Your answer should be the full set of records, printed exactly as they stand.

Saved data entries
-------

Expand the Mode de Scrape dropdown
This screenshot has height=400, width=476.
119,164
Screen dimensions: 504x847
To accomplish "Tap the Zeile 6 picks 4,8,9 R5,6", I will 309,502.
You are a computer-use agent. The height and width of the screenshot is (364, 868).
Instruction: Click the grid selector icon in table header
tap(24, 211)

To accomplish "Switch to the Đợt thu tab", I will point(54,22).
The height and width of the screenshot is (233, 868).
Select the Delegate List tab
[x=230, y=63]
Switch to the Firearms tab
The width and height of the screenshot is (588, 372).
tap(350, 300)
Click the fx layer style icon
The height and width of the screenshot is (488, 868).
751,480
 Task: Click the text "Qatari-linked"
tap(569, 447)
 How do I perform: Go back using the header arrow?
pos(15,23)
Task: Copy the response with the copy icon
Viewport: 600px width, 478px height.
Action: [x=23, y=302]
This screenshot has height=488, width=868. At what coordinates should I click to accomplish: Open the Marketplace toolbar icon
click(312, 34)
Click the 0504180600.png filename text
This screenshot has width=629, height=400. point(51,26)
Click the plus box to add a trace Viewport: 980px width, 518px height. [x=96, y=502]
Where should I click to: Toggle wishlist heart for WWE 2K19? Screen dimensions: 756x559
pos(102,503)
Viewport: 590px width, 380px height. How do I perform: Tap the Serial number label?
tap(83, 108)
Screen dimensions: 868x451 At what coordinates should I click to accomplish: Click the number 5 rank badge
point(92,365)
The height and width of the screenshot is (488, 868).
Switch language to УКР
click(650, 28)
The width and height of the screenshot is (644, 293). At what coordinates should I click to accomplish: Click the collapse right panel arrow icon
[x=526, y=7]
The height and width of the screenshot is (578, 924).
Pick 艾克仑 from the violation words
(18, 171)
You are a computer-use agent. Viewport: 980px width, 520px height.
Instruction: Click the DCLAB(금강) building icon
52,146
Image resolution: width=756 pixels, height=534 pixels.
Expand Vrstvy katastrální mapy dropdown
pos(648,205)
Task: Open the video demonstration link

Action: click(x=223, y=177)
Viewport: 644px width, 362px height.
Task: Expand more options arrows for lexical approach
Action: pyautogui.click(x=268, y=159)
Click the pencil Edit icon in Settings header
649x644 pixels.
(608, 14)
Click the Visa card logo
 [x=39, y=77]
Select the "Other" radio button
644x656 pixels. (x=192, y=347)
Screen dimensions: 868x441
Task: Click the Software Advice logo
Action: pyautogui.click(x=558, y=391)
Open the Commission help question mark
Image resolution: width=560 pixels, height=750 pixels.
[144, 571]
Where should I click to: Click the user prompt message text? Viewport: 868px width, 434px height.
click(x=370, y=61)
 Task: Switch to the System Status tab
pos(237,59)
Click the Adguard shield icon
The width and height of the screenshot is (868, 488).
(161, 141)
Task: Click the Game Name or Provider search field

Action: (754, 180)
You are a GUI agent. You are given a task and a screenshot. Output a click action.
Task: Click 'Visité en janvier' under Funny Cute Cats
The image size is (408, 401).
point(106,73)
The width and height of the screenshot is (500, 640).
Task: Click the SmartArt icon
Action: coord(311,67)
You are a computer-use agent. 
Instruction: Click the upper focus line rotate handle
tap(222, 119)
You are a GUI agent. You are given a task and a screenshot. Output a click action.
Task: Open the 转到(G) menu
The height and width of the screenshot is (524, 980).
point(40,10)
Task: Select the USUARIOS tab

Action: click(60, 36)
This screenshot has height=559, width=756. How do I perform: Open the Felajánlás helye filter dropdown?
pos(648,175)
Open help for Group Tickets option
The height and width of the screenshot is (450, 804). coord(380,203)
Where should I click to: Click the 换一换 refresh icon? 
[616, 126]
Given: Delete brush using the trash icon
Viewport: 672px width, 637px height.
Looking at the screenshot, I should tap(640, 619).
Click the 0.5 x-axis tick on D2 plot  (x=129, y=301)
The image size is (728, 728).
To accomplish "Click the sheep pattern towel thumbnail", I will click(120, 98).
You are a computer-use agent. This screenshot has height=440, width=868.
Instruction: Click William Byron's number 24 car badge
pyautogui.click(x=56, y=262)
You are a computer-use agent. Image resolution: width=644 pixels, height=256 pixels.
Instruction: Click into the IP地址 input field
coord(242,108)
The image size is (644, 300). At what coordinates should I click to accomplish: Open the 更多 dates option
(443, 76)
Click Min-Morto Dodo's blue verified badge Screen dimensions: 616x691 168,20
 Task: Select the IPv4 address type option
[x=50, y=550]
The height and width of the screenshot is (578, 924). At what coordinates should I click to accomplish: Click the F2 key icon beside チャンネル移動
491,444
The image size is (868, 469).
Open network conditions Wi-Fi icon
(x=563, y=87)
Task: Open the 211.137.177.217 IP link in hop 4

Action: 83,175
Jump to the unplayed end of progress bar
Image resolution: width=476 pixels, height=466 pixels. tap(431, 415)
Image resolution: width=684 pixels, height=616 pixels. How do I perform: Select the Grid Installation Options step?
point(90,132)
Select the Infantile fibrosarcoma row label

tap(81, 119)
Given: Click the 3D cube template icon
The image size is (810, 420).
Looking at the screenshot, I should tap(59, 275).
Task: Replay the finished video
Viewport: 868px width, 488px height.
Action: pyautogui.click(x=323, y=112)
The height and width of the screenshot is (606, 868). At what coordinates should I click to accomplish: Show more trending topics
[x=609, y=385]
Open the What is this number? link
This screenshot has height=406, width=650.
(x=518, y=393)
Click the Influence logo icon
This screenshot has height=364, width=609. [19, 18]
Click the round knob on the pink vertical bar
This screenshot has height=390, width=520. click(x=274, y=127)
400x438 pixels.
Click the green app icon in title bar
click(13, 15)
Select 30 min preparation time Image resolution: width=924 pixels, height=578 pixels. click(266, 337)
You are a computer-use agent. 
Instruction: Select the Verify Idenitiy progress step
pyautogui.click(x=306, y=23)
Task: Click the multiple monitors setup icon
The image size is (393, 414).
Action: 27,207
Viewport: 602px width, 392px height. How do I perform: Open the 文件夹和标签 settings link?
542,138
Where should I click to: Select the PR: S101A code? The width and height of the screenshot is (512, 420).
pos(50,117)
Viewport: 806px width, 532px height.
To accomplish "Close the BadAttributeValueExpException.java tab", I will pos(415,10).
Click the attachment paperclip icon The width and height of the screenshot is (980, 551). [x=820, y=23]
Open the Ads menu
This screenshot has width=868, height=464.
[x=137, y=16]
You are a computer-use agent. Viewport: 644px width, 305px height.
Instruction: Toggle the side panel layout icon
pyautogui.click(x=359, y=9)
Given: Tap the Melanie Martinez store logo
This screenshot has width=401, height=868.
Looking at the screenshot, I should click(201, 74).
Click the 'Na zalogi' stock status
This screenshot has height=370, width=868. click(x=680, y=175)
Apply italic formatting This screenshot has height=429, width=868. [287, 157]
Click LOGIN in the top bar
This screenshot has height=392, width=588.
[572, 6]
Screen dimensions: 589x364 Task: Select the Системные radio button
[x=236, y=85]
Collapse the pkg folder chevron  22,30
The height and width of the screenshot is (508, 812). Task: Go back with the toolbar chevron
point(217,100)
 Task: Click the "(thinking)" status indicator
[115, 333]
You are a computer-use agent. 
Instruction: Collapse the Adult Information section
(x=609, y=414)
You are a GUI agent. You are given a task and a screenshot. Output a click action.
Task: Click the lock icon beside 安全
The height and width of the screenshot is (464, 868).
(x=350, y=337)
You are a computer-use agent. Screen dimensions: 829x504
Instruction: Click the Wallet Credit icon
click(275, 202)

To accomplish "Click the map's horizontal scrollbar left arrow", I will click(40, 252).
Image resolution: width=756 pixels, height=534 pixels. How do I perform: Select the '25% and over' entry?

-------

> _Solution_
Expand the Mode de Scrape dropdown
This screenshot has height=400, width=476.
119,164
Screen dimensions: 504x847
To accomplish "Tap the Zeile 6 picks 4,8,9 R5,6", I will 309,502.
You are a computer-use agent. The height and width of the screenshot is (364, 868).
Instruction: Click the grid selector icon in table header
tap(24, 211)

To accomplish "Switch to the Đợt thu tab", I will point(54,22).
The height and width of the screenshot is (233, 868).
Select the Delegate List tab
[x=230, y=63]
Switch to the Firearms tab
The width and height of the screenshot is (588, 372).
tap(350, 300)
Click the fx layer style icon
The height and width of the screenshot is (488, 868).
751,480
 Task: Click the text "Qatari-linked"
tap(569, 447)
 How do I perform: Go back using the header arrow?
pos(15,23)
Task: Copy the response with the copy icon
Viewport: 600px width, 478px height.
Action: [x=23, y=302]
This screenshot has height=488, width=868. At what coordinates should I click to accomplish: Open the Marketplace toolbar icon
click(312, 34)
Click the 0504180600.png filename text
This screenshot has width=629, height=400. point(51,26)
Click the plus box to add a trace Viewport: 980px width, 518px height. [x=96, y=502]
Where should I click to: Toggle wishlist heart for WWE 2K19? Screen dimensions: 756x559
pos(102,503)
Viewport: 590px width, 380px height. How do I perform: Tap the Serial number label?
tap(83, 108)
Screen dimensions: 868x451 At what coordinates should I click to accomplish: Click the number 5 rank badge
point(92,365)
The height and width of the screenshot is (488, 868).
Switch language to УКР
click(650, 28)
The width and height of the screenshot is (644, 293). At what coordinates should I click to accomplish: Click the collapse right panel arrow icon
[x=526, y=7]
The height and width of the screenshot is (578, 924).
Pick 艾克仑 from the violation words
(18, 171)
You are a computer-use agent. Viewport: 980px width, 520px height.
Instruction: Click the DCLAB(금강) building icon
52,146
Image resolution: width=756 pixels, height=534 pixels.
Expand Vrstvy katastrální mapy dropdown
pos(648,205)
Task: Open the video demonstration link

Action: click(x=223, y=177)
Viewport: 644px width, 362px height.
Task: Expand more options arrows for lexical approach
Action: pyautogui.click(x=268, y=159)
Click the pencil Edit icon in Settings header
649x644 pixels.
(608, 14)
Click the Visa card logo
 [x=39, y=77]
Select the "Other" radio button
644x656 pixels. (x=192, y=347)
Screen dimensions: 868x441
Task: Click the Software Advice logo
Action: pyautogui.click(x=558, y=391)
Open the Commission help question mark
Image resolution: width=560 pixels, height=750 pixels.
[144, 571]
Where should I click to: Click the user prompt message text? Viewport: 868px width, 434px height.
click(x=370, y=61)
 Task: Switch to the System Status tab
pos(237,59)
Click the Adguard shield icon
The width and height of the screenshot is (868, 488).
(161, 141)
Task: Click the Game Name or Provider search field

Action: (754, 180)
You are a GUI agent. You are given a task and a screenshot. Output a click action.
Task: Click 'Visité en janvier' under Funny Cute Cats
The image size is (408, 401).
point(106,73)
The width and height of the screenshot is (500, 640).
Task: Click the SmartArt icon
Action: coord(311,67)
You are a computer-use agent. 
Instruction: Click the upper focus line rotate handle
tap(222, 119)
You are a GUI agent. You are given a task and a screenshot. Output a click action.
Task: Open the 转到(G) menu
The height and width of the screenshot is (524, 980).
point(40,10)
Task: Select the USUARIOS tab

Action: click(60, 36)
This screenshot has height=559, width=756. How do I perform: Open the Felajánlás helye filter dropdown?
pos(648,175)
Open help for Group Tickets option
The height and width of the screenshot is (450, 804). coord(380,203)
Where should I click to: Click the 换一换 refresh icon? 
[616, 126]
Given: Delete brush using the trash icon
Viewport: 672px width, 637px height.
Looking at the screenshot, I should tap(640, 619).
Click the 0.5 x-axis tick on D2 plot  (x=129, y=301)
The image size is (728, 728).
To accomplish "Click the sheep pattern towel thumbnail", I will click(120, 98).
You are a computer-use agent. This screenshot has height=440, width=868.
Instruction: Click William Byron's number 24 car badge
pyautogui.click(x=56, y=262)
You are a computer-use agent. Image resolution: width=644 pixels, height=256 pixels.
Instruction: Click into the IP地址 input field
coord(242,108)
The image size is (644, 300). At what coordinates should I click to accomplish: Open the 更多 dates option
(443, 76)
Click Min-Morto Dodo's blue verified badge Screen dimensions: 616x691 168,20
 Task: Select the IPv4 address type option
[x=50, y=550]
The height and width of the screenshot is (578, 924). At what coordinates should I click to accomplish: Click the F2 key icon beside チャンネル移動
491,444
The image size is (868, 469).
Open network conditions Wi-Fi icon
(x=563, y=87)
Task: Open the 211.137.177.217 IP link in hop 4

Action: 83,175
Jump to the unplayed end of progress bar
Image resolution: width=476 pixels, height=466 pixels. tap(431, 415)
Image resolution: width=684 pixels, height=616 pixels. How do I perform: Select the Grid Installation Options step?
point(90,132)
Select the Infantile fibrosarcoma row label

tap(81, 119)
Given: Click the 3D cube template icon
The image size is (810, 420).
Looking at the screenshot, I should tap(59, 275).
Task: Replay the finished video
Viewport: 868px width, 488px height.
Action: pyautogui.click(x=323, y=112)
The height and width of the screenshot is (606, 868). At what coordinates should I click to accomplish: Show more trending topics
[x=609, y=385]
Open the What is this number? link
This screenshot has height=406, width=650.
(x=518, y=393)
Click the Influence logo icon
This screenshot has height=364, width=609. [19, 18]
Click the round knob on the pink vertical bar
This screenshot has height=390, width=520. click(x=274, y=127)
400x438 pixels.
Click the green app icon in title bar
click(13, 15)
Select 30 min preparation time Image resolution: width=924 pixels, height=578 pixels. click(266, 337)
You are a computer-use agent. 
Instruction: Select the Verify Idenitiy progress step
pyautogui.click(x=306, y=23)
Task: Click the multiple monitors setup icon
The image size is (393, 414).
Action: 27,207
Viewport: 602px width, 392px height. How do I perform: Open the 文件夹和标签 settings link?
542,138
Where should I click to: Select the PR: S101A code? The width and height of the screenshot is (512, 420).
pos(50,117)
Viewport: 806px width, 532px height.
To accomplish "Close the BadAttributeValueExpException.java tab", I will pos(415,10).
Click the attachment paperclip icon The width and height of the screenshot is (980, 551). [x=820, y=23]
Open the Ads menu
This screenshot has width=868, height=464.
[x=137, y=16]
You are a computer-use agent. Viewport: 644px width, 305px height.
Instruction: Toggle the side panel layout icon
pyautogui.click(x=359, y=9)
Given: Tap the Melanie Martinez store logo
This screenshot has width=401, height=868.
Looking at the screenshot, I should click(201, 74).
Click the 'Na zalogi' stock status
This screenshot has height=370, width=868. click(x=680, y=175)
Apply italic formatting This screenshot has height=429, width=868. [287, 157]
Click LOGIN in the top bar
This screenshot has height=392, width=588.
[572, 6]
Screen dimensions: 589x364 Task: Select the Системные radio button
[x=236, y=85]
Collapse the pkg folder chevron  22,30
The height and width of the screenshot is (508, 812). Task: Go back with the toolbar chevron
point(217,100)
 Task: Click the "(thinking)" status indicator
[115, 333]
You are a computer-use agent. 
Instruction: Collapse the Adult Information section
(x=609, y=414)
You are a GUI agent. You are given a task and a screenshot. Output a click action.
Task: Click the lock icon beside 安全
The height and width of the screenshot is (464, 868).
(x=350, y=337)
You are a computer-use agent. Screen dimensions: 829x504
Instruction: Click the Wallet Credit icon
click(275, 202)

To accomplish "Click the map's horizontal scrollbar left arrow", I will click(40, 252).
Image resolution: width=756 pixels, height=534 pixels. How do I perform: Select the '25% and over' entry?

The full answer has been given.